Given information:
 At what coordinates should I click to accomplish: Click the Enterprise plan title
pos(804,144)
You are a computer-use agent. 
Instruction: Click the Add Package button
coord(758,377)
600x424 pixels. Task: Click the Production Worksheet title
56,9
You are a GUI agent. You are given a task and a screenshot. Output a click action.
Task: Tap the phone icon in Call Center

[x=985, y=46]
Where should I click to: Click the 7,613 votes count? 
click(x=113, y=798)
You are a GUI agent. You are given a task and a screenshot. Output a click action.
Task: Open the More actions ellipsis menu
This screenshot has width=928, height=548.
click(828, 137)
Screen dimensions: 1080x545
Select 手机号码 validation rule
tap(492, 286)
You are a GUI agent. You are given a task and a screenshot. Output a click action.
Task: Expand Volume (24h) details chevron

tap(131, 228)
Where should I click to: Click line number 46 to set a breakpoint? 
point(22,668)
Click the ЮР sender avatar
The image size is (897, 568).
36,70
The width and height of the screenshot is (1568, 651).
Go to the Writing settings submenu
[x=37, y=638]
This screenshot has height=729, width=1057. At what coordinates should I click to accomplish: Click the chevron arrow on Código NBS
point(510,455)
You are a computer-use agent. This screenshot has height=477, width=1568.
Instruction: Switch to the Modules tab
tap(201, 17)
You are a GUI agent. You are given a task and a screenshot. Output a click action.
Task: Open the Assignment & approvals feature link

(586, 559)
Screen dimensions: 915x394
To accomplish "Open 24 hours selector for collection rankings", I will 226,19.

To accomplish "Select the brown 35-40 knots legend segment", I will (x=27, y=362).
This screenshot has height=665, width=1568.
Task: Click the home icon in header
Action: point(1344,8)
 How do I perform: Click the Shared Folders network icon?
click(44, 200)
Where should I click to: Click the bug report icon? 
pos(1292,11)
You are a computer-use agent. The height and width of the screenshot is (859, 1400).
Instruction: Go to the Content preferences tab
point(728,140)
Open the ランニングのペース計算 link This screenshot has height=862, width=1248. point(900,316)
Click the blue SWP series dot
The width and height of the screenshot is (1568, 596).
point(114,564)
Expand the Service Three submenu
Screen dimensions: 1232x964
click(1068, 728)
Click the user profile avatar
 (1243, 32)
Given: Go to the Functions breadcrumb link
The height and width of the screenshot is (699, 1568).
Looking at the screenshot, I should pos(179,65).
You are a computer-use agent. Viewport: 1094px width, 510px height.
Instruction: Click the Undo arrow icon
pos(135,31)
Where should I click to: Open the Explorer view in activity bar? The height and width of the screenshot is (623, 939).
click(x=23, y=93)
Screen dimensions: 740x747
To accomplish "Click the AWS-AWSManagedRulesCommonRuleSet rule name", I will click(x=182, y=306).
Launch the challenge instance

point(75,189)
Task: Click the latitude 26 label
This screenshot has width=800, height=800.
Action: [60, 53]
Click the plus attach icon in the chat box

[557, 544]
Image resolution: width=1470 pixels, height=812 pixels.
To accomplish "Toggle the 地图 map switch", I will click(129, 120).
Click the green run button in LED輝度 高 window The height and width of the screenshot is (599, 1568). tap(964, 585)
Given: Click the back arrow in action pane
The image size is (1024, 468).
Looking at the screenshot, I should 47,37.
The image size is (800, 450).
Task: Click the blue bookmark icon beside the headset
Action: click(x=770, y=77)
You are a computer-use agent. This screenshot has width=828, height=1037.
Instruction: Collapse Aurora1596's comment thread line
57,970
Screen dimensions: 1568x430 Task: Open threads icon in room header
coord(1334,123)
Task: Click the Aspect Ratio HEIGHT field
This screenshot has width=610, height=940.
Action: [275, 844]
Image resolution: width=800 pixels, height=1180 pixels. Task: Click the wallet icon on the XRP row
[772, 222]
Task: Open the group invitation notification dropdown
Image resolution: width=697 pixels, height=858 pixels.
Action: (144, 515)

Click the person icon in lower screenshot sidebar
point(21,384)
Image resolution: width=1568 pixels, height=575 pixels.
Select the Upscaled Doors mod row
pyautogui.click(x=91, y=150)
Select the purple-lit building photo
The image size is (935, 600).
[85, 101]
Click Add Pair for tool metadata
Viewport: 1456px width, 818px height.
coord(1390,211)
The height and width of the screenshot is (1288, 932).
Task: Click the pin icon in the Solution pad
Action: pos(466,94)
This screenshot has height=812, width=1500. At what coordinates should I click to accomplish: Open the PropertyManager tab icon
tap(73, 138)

Exercise details: Reproduce the entries line for line, starting at the line that contains "Where should I click to: Click the 7,613" and ending after the line that contains "tap(201, 17)".

Solution to this problem:
Where should I click to: Click the 7,613 votes count? 
click(x=113, y=798)
You are a GUI agent. You are given a task and a screenshot. Output a click action.
Task: Open the More actions ellipsis menu
This screenshot has width=928, height=548.
click(828, 137)
Screen dimensions: 1080x545
Select 手机号码 validation rule
tap(492, 286)
You are a GUI agent. You are given a task and a screenshot. Output a click action.
Task: Expand Volume (24h) details chevron

tap(131, 228)
Where should I click to: Click line number 46 to set a breakpoint? 
point(22,668)
Click the ЮР sender avatar
The image size is (897, 568).
36,70
The width and height of the screenshot is (1568, 651).
Go to the Writing settings submenu
[x=37, y=638]
This screenshot has height=729, width=1057. At what coordinates should I click to accomplish: Click the chevron arrow on Código NBS
point(510,455)
You are a computer-use agent. This screenshot has height=477, width=1568.
Instruction: Switch to the Modules tab
tap(201, 17)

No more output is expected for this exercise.